▶ [TASK SET]:
#1 Decide whether each statement below agrees with the column on the DfE and learning styles, answering yes or no and quoting the deciding words from the column.
(a) The learning styles theory appeared in a DfE newsletter aimed at prospective new teachers.
(b) The relaunch of learning styles theory remains in place.
(c) The idea that humans use only 10 per cent of their brains is now generally accepted.
#2 According to the column on the DfE and learning styles, what position does Mary Bousted hold?
#3 Write the next part of the column on the DfE and learning styles, picking up after its final sentence.

▶ [SUPPLIED PASSAGE]:
▽

Many school and union leaders have claimed, with noises of exasperation, that the Department for Education never seems to learn anything about what goes on in schools.  

But maybe they are to blame. Following the DfE’s recent startling resurrection of the widely debunked “learning styles” theory in its newsletter to prospective new teachers, those outspoken critics of the DfE need to ask a few questions of themselves. Have they been using the right teaching methods in their attempts to ensure that learning takes place at the DfE? 

What the likes of Association of School and College Leaders general secretary Geoff Barton and NEU joint general secretary Mary Bousted really need to find out is whether the DfE fails to learn anything verbally, or whether the chronic learning difficulty there is auditory, visual or kinaesthetic. 

Maybe they have wrongly assumed that the best methods of communication there were through verbal emails or auditory phone calls. So much more learning could have taken place, perhaps, if they had simply sent a few nice pictures instead, or engaged the DfE more through some kind of kinaesthetic role-play activity. 

The DfE seizing on debunked teaching fads

And while that shock relaunch of learning styles theory was eventually removed, we can only speculate about what other moth-eaten educational ideas might have only just reached the DfE. What else is then going to be broadcast with breathless excitement, as if it’s the new hottest thing on the educational catwalk?

Most of the smart money is on it being the old chestnut about humans only using 10 per cent of their brains - another notion that is now generally regarded as a load of old hogwash. It’s the kind of thing they only really talk about now at 1990s-themed nostalgia parties for the neuroscience department. Though, without naming any names, researchers at the DfE might point to some prominent walking, talking evidence to support such a theory. 

On the matter of brains, I imagine that the dreaded Brain Gym might soon come to the DfE’s attention too. Maybe this is set for a relaunch on the same day as all the other dormant gyms?

△

▶ [SOURCE EXCERPT]:
▽

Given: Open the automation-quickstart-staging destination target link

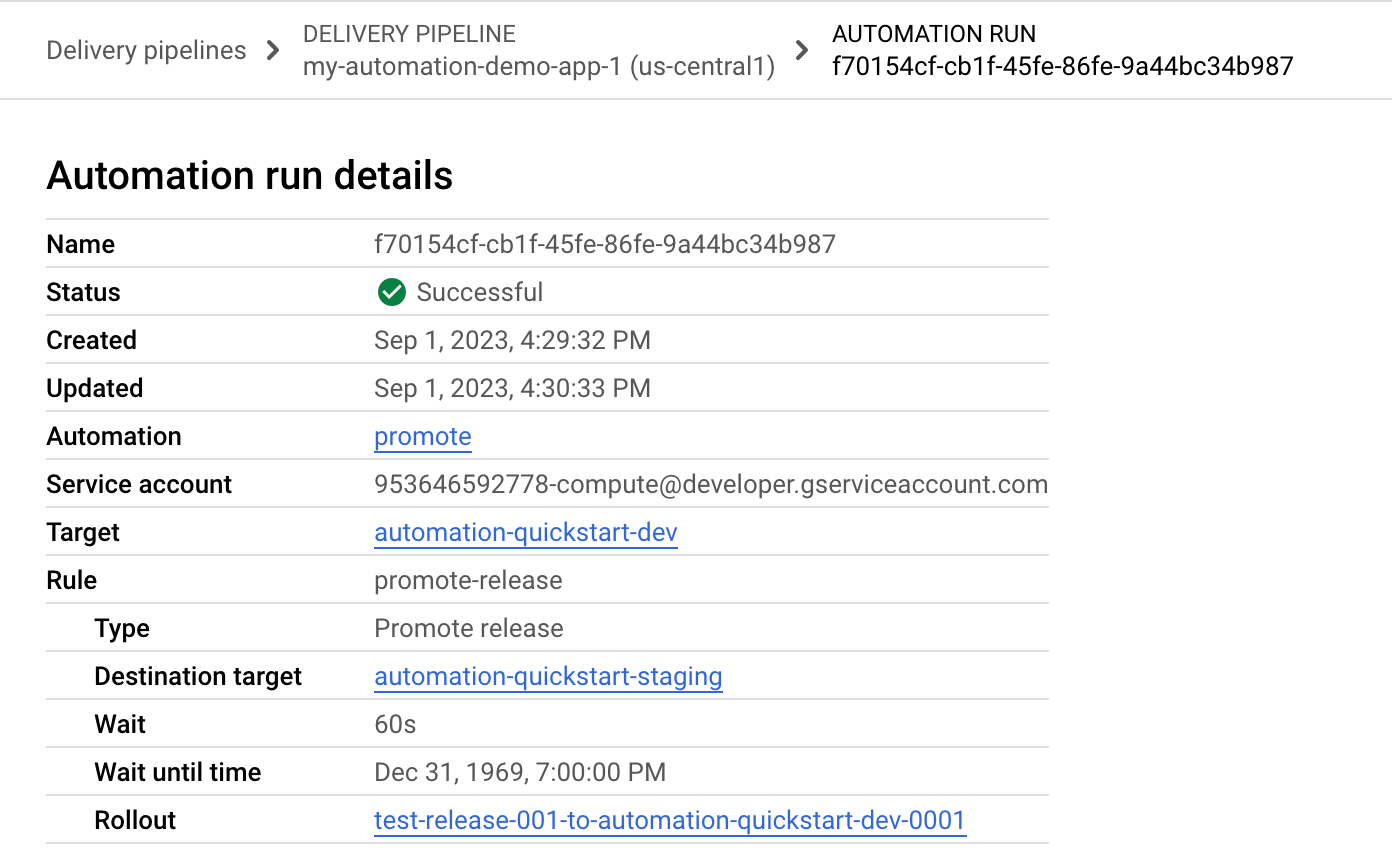Looking at the screenshot, I should (548, 676).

△

▶ [RESULTS OF THE TASKS]:
#1
(a) Yes: "its newsletter to prospective new teachers"
(b) No: "was eventually removed"
(c) No: "generally regarded as a load of old hogwash"

#2 She is joint general secretary of the NEU.

#3
A novel piece of technology called the cane

Even the “critical friend” might be poised for a surprise comeback. To those fairly new to the job, this particular fad involved a nominated colleague periodically dropping in and criticising you and your teaching, but only in an informal way. Then you would do the same back to them. 

As you can imagine, staff took to this initiative as warmly as they do to covering Year 9s on a wet and windy Thursday afternoon.  

What else might have only just dropped into that DfE mailbox? Are those poor new recruits in for other groundbreaking newsletters waxing lyrical about triple marking or circle time

Maybe the DfE will then unwittingly rewind even further and unveil some novel piece of technology called the “cane”, or release a few Dickensian images showing the revolutionary new teaching approaches being pioneered in Yorkshire by a Mr Wackford Squeers? Maybe Gavin Williamson’s sudden and strange advocacy of “teaching from the front” is the beginning of something even bigger and even older. 

But maybe I am the one who has got it all wrong. Maybe I am the one who is tragically out of date. I’m probably using my left brain when I should be using my right. (Or is it the other way around?)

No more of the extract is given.